This is kind of a theme of mine, so forgive me if you’ve heard this one before.  But working out today I had the chance to chat with a friend who is also a physical therapist at the office I go to (it’s a “continuing fitness” rehab thing for those of us who are pushing beyond PT per se but still need support from time to time — brilliant, I say).  So anyway, there we are, and I’m asking about whether it’s best to use a foam roller to iron out difficult muscles before or after working out.  John, my friend the PT, says at first that you should do it afterward.  Then he thinks some more and says that there’d be no argument against doing it before, especially for someone like me, where the tensest muscle groups tend to be the ones we’re trying to strengthen.  And for me, that statement causes a total Lucy Van Pelt moment:

“That’s it!” I holler (internally, lest people think me strange).  I want to strengthen what’s all balled up (my writing, my consulting, my willingness to be out there in the world), and instead of working on the simple, feel-good steps along the way (which are, incidentally, totally vital), I beat myself up for not being there yet.

Once again, pt offers a perfect metaphor for my life.  You can’t properly strengthen muscles that are foreshortened due to tension — they are in the wrong places, using bad habits, and you have to guide them into better paths before they can really do what they are designed to do.

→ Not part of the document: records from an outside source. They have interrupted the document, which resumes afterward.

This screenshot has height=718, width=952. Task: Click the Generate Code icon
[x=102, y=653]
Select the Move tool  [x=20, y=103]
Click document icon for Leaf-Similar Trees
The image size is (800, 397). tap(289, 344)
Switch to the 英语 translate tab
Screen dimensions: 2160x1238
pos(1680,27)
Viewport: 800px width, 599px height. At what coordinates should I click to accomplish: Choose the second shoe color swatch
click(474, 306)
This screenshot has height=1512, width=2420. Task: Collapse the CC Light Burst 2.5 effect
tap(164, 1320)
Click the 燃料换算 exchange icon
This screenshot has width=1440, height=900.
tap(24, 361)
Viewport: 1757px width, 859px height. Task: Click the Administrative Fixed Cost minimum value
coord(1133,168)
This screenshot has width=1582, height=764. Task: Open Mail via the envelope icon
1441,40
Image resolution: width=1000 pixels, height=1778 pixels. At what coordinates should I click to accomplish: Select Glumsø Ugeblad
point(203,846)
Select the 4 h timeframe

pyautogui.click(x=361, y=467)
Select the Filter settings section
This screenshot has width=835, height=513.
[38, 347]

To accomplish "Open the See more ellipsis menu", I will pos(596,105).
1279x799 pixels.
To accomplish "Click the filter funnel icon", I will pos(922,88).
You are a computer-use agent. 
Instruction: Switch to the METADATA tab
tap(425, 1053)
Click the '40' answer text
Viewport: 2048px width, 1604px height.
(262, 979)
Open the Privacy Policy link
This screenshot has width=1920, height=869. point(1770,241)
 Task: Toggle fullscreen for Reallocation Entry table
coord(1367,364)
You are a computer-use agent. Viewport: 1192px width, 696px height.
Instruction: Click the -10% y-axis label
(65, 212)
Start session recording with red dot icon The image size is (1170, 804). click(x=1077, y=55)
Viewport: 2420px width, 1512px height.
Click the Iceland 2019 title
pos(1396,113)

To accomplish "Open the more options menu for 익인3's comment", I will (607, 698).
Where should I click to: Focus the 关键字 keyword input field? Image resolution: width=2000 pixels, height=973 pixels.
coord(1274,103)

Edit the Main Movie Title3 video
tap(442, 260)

I realize that this may mean I need to stop watching Grey’s Anatomy, but only if I want to take my own medicine.  Which I may not.  But here’s the thing: I’m a writer. I’m a reader and a teacher and a thinker and a critic and an organizer and a grower and a maker and a friend and a mother.  Of those things I am meant to do, the only ones I GET to do are the ones I HAVE to do.  I parent because I have kids and they rock the house.  I read what I have signed up to teach and I teach when I get the opportunity because it’s the best way I know to make a buck. I read and critique what I need to to be useful on the board I’ve committed to serve; I grow in the summer because it’s cheaper than buying food; I make things I’ve promised to make, and I don’t often promise any more.  I am a friend when I can squeeze in a phone call without kids around (can ANYTHING make them whine and cling faster than seeing me pick up a phone?).  But overall, when I look at my life with clear eyes, I offer this diagnosis:

I am no longer broken; I am not in pain.  But there are many things I long to do, muscles I long to work, that feel like “luxuries.”  Just like using the foam roller feels like a luxury.  If it feels good, this particular logic goes, it must not be very important.  Pain is the indicator that something is broken, and if we can limp along without much pain, well then, we are fine.  Today, I think: fine is not good enough.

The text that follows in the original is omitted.